RECORD SET:
====

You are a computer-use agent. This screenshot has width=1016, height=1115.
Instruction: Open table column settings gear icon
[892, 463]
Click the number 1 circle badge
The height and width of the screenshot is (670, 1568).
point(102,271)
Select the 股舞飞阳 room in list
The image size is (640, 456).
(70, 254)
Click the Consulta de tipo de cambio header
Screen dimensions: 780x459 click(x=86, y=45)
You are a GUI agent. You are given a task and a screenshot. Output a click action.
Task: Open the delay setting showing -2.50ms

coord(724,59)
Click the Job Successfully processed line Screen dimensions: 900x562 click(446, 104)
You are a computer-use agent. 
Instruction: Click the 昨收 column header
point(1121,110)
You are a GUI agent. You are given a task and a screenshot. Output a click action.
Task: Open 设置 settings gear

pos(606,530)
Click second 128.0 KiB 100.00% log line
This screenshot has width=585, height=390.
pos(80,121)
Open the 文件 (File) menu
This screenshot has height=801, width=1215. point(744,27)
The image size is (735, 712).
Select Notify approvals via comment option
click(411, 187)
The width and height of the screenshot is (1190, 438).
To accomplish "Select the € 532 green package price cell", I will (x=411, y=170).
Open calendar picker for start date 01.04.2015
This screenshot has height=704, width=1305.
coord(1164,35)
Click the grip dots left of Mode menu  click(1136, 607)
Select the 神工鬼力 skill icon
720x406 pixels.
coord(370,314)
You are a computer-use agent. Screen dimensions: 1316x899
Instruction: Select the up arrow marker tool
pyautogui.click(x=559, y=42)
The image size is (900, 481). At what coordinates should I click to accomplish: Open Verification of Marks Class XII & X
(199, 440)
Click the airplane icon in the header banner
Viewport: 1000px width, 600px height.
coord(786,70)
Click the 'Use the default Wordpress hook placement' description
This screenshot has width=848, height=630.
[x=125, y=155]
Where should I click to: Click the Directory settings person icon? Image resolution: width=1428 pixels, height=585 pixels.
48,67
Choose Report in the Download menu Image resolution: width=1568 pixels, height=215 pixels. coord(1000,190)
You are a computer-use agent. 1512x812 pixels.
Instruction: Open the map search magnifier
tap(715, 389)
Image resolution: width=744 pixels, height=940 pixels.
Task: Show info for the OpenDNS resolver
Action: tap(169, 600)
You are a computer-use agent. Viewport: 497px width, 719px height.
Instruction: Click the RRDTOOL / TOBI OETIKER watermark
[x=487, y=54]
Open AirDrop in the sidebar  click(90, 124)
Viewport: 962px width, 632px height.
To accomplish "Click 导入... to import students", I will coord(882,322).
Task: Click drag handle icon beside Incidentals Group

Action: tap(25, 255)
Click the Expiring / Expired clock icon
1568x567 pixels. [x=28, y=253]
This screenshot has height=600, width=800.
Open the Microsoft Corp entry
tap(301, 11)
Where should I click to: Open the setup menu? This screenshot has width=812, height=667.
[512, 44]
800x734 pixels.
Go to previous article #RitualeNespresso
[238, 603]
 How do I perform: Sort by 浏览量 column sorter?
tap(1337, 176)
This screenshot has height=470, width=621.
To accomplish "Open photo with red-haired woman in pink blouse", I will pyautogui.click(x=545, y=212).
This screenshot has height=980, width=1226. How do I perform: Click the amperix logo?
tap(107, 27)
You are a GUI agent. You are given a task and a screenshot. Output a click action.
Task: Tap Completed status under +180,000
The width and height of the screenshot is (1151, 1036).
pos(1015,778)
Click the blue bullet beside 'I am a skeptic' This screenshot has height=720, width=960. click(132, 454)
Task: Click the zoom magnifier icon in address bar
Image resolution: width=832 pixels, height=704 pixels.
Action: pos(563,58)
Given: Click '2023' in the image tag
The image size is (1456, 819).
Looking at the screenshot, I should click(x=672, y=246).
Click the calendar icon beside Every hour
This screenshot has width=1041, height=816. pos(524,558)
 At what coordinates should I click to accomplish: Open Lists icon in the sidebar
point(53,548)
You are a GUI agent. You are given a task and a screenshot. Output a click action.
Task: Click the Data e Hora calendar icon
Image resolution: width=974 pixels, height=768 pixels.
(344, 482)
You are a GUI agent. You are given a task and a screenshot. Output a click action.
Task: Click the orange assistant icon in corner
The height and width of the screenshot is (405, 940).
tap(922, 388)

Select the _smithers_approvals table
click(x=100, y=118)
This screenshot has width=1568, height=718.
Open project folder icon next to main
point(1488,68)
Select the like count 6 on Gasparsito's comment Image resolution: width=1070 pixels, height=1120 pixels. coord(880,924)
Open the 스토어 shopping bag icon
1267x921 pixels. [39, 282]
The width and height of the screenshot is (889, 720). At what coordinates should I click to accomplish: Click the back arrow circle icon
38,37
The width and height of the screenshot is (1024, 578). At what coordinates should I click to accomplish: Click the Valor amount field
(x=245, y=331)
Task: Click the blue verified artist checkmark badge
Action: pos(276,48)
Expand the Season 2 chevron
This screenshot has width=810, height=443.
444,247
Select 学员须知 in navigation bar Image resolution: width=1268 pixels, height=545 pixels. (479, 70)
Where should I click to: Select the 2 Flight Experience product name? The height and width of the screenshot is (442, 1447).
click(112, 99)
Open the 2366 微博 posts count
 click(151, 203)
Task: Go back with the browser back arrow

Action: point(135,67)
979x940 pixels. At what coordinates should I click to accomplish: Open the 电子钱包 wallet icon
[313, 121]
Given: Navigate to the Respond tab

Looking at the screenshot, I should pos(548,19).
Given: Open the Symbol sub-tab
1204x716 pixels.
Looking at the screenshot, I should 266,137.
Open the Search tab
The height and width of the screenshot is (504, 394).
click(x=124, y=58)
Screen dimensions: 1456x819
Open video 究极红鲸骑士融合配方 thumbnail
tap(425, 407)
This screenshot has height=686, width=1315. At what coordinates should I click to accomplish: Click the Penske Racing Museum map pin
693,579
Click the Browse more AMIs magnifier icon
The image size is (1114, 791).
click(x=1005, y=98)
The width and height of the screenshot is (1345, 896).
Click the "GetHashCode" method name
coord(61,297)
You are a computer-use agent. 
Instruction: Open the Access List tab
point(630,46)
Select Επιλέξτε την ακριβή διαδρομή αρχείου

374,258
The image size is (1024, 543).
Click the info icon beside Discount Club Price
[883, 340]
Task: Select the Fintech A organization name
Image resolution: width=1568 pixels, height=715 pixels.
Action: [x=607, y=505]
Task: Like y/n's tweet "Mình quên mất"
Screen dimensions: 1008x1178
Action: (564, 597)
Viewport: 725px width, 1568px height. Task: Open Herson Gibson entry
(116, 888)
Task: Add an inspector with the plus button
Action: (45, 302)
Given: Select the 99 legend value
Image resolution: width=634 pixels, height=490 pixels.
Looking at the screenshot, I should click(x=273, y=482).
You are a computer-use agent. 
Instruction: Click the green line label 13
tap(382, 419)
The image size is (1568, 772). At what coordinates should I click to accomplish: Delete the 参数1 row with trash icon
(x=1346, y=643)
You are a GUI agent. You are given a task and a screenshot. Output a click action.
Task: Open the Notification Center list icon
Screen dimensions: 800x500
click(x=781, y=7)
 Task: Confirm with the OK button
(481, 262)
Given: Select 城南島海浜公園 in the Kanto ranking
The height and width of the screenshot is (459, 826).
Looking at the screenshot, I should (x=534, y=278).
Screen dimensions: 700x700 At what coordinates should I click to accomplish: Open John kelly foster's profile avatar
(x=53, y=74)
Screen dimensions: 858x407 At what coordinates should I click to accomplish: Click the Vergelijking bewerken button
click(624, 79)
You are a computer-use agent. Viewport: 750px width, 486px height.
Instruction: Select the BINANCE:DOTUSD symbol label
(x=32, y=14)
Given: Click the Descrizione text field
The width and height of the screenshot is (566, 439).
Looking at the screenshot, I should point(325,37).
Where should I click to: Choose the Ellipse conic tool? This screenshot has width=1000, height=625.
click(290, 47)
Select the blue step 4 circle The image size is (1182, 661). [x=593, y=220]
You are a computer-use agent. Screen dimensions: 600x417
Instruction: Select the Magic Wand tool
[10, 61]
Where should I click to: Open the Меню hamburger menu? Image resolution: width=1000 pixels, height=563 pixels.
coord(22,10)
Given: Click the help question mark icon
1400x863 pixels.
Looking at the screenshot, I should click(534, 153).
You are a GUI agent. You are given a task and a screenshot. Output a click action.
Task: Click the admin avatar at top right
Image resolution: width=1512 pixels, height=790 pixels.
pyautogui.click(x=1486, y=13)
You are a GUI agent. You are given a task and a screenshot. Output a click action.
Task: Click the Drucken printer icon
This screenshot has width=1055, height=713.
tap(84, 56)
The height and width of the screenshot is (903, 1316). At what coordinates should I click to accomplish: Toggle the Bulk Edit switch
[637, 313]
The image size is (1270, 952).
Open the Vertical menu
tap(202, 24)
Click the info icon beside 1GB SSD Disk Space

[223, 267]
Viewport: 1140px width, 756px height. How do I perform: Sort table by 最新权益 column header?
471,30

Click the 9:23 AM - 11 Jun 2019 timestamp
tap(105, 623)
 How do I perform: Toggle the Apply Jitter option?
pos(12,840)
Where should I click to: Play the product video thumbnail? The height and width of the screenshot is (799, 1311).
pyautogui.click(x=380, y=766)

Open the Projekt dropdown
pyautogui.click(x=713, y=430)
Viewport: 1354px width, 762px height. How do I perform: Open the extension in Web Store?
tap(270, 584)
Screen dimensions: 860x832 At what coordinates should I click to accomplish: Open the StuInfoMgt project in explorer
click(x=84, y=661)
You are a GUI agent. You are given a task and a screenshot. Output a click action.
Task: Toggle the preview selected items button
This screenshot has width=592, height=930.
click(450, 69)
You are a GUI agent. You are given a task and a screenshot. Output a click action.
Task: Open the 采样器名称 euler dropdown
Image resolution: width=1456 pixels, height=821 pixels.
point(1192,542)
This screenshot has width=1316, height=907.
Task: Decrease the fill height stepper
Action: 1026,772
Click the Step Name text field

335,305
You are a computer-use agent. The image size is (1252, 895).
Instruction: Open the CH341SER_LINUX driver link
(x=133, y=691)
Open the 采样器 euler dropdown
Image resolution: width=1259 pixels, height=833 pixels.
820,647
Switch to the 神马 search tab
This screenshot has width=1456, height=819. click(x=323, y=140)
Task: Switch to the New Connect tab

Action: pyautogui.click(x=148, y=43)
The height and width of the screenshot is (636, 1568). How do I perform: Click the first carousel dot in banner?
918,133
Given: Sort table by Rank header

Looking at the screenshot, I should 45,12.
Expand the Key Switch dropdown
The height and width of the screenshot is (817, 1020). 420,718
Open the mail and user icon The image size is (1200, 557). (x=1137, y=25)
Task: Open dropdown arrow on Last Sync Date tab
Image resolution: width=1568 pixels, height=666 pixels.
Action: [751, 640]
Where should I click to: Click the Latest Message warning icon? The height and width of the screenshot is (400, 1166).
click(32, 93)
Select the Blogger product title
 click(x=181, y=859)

====

ASSIGNMENT:
Of the lines above, show those in which "will" appears.

RESULT OF THIS EXERCISE:
To accomplish "Select the € 532 green package price cell", I will (x=411, y=170).
To accomplish "Click 导入... to import students", I will coord(882,322).
To accomplish "Open photo with red-haired woman in pink blouse", I will pyautogui.click(x=545, y=212).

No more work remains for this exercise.